Подошла Наташа. Она была острижена, как говорили в России, «под машинку», отчего голова и лицо стали круглыми. Упитанная и в коротких джинсовых шортах. Агрегат, а не женщина. На голову выше его, прямо ломовая лошадь. Ничего общего с той экзальтированной певицей в шёлковом платье, губы в стакане скотча, которую он увидел в ресторане «Мишка» два года тому назад.

«А вот и Натали!» — изрёк Половец, хотя и так было ясно, что Наташка.

Клик-клик, память подсовывает загадочную певицу в шёлковом платье, она взяла себе в баре стакан скотча и подошла к стеклянным дверям, смотрит на ночной Сансет-бульвар, о чём-то думает. Клик-клик, опять раскалённая улица Лос-Анджелеса через два года.

Клик-клик, и в окне листопад, порывы ветра срывают с лип у окна во множестве листья. Это 2019-й, это перебор, мы так не договаривались с машиной времени. Назад в прошлое, пожалуйста, в 1982-й.

Клик-клик, опять похожая по форме на запятую улица в Лос-Анджелесе.

Наташка приблизилась. Чтобы, видимо, его не смущать, она без каблуков, во вьетнамках.

Он и Половец вынули туловища из его «олдсмобиля» и стали на тротуар.

— Вот тебе Наташа, — усмехнулся Половец, — хотел Наташа, имеешь Наташа.

«Зачем я её хотел, — подумал он тоскливо, — что я буду делать с этой круглолицей?»

«Дела нашлось на тринадцать лет», — усмехнулся он из 2019-го.

New York, New York, what a wonderful town The Bronx is up and the battery's down

Я иду по берегу Ист-Ривер мимо вертолётной площадки, где в те годы можно было арендовать геликоптер и посмотреть на Нью-Йорк сверху.

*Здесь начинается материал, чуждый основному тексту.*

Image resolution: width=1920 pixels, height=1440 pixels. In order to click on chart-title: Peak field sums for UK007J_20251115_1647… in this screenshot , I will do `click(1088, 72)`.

Временами я останавливаюсь и записываю короткие куски «Дневника неудачника».

Это 1978 год, это лето, пыльно, сухо, вдоль Ист-Ривер не прибрано: дикая трава, дикие мальчики, пустырь пустырём, а ещё великий город. Пыльно, сухо, я иду от миллионерского дома в мою квартиру на 1-й авеню, только что уехал в своё New Jersey мой руммейт, еврейский мальчик Joe. Мне ещё 35 лет, всё у меня впереди. Уже живёт два года книга «Это я, Эдичка» в машинописной копии. У меня есть американская девушка, и не одна. Интересно, что вспомнит Мерелин Мазюр обо мне, если спросить её?

Как-то через много лет — я сидел в тюрьме — я обнаружил Мерелин на фото в составе New York City Orchestra. Это была она, она, она! Она теперь играла на саксофоне.

New York / Ramones

Я пришёл в гости к Ramones, в квартиру к Marky, она расположена в небоскрёбе на Wall Street.

Мы сидим у телевизора, смотрим «Elephant Man» с Дэйвидом Боуи в главной роли, пьём пиво и курим марихуану. Квартира — это, собственно, studio, где на антресоли спят Marky и его ирландка Мэри-Анн. В living room стоит медная ванная, bath-tube. На телевизоре лежит пачка долларов. Ramones становятся признанными.

Париж / Rue Бобур

Ну я вижу, она злится. Злится так злится. Когда она рванула в первую попавшуюся дверь, я не возражал, я за ней, хотя тотчас же увидел — место дрянь. Когда она уселась вроде на интимные места в тупичке, я чётко понял: у туалета, — но я возражать не стал. В воздухе воняло неприятной едой.